Records for this exercise
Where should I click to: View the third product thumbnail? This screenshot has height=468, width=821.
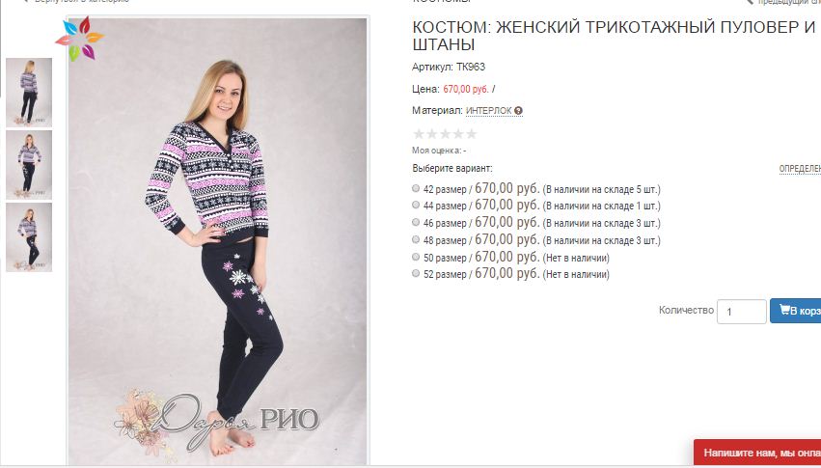[29, 237]
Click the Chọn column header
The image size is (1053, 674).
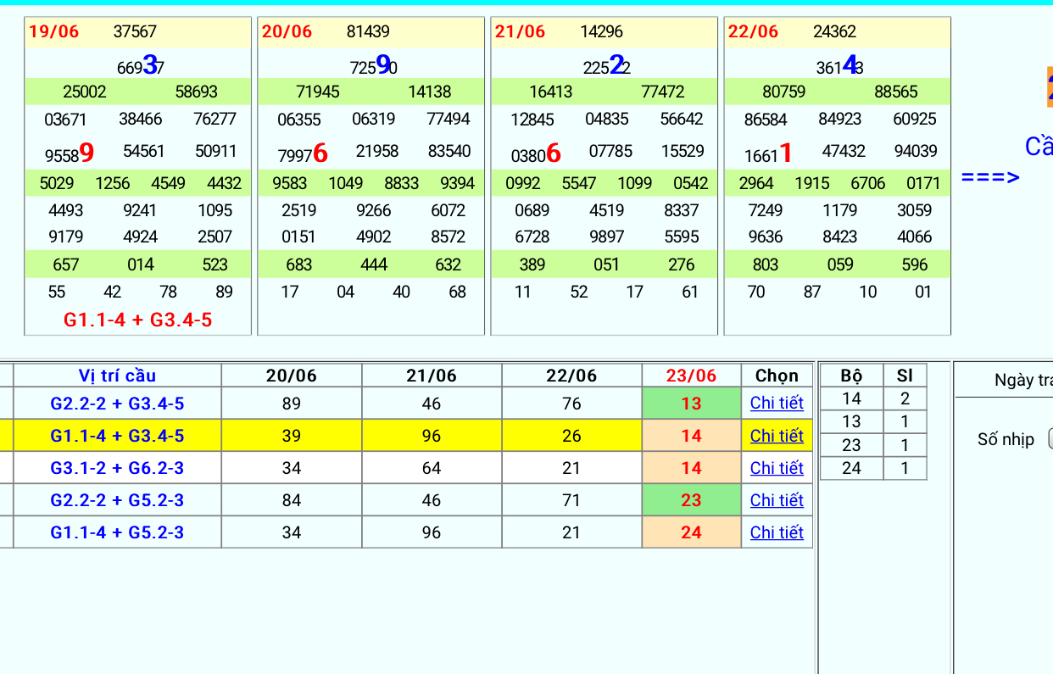[776, 376]
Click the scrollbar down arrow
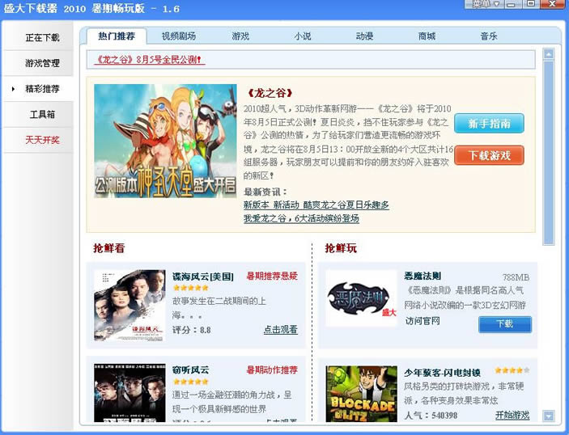Viewport: 569px width, 435px height. 549,416
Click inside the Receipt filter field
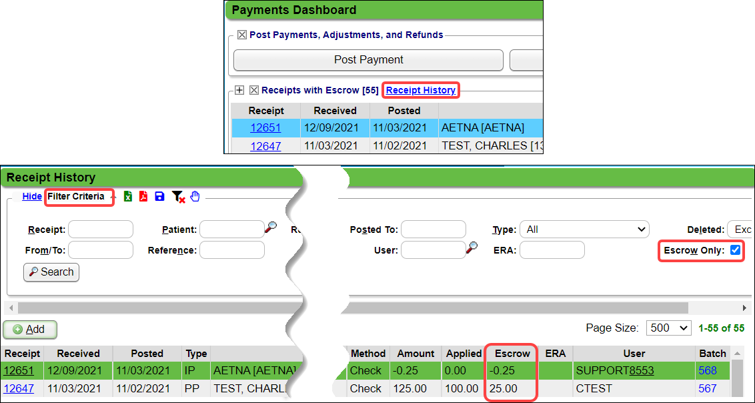Viewport: 755px width, 403px height. pos(100,229)
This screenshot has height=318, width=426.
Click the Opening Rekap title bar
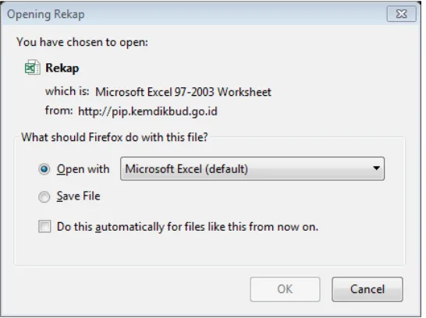pos(190,14)
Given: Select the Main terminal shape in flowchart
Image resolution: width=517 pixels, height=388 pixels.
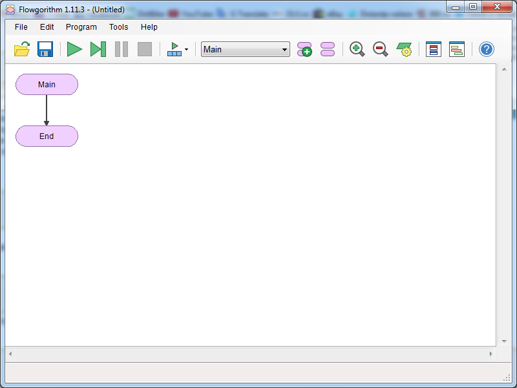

Assignment
From the listing above, print every entry precisely and drop the pictures.

Response
Where should I click to: View the third product thumbnail? This screenshot has height=468, width=821.
[29, 237]
Click the Chọn column header
The image size is (1053, 674).
[776, 376]
Click the scrollbar down arrow
Viewport: 569px width, 435px height. 549,416
Click inside the Receipt filter field
Viewport: 755px width, 403px height. pos(100,229)
This screenshot has height=318, width=426.
Click the Opening Rekap title bar
pos(190,14)
Given: Select the Main terminal shape in flowchart
Image resolution: width=517 pixels, height=388 pixels.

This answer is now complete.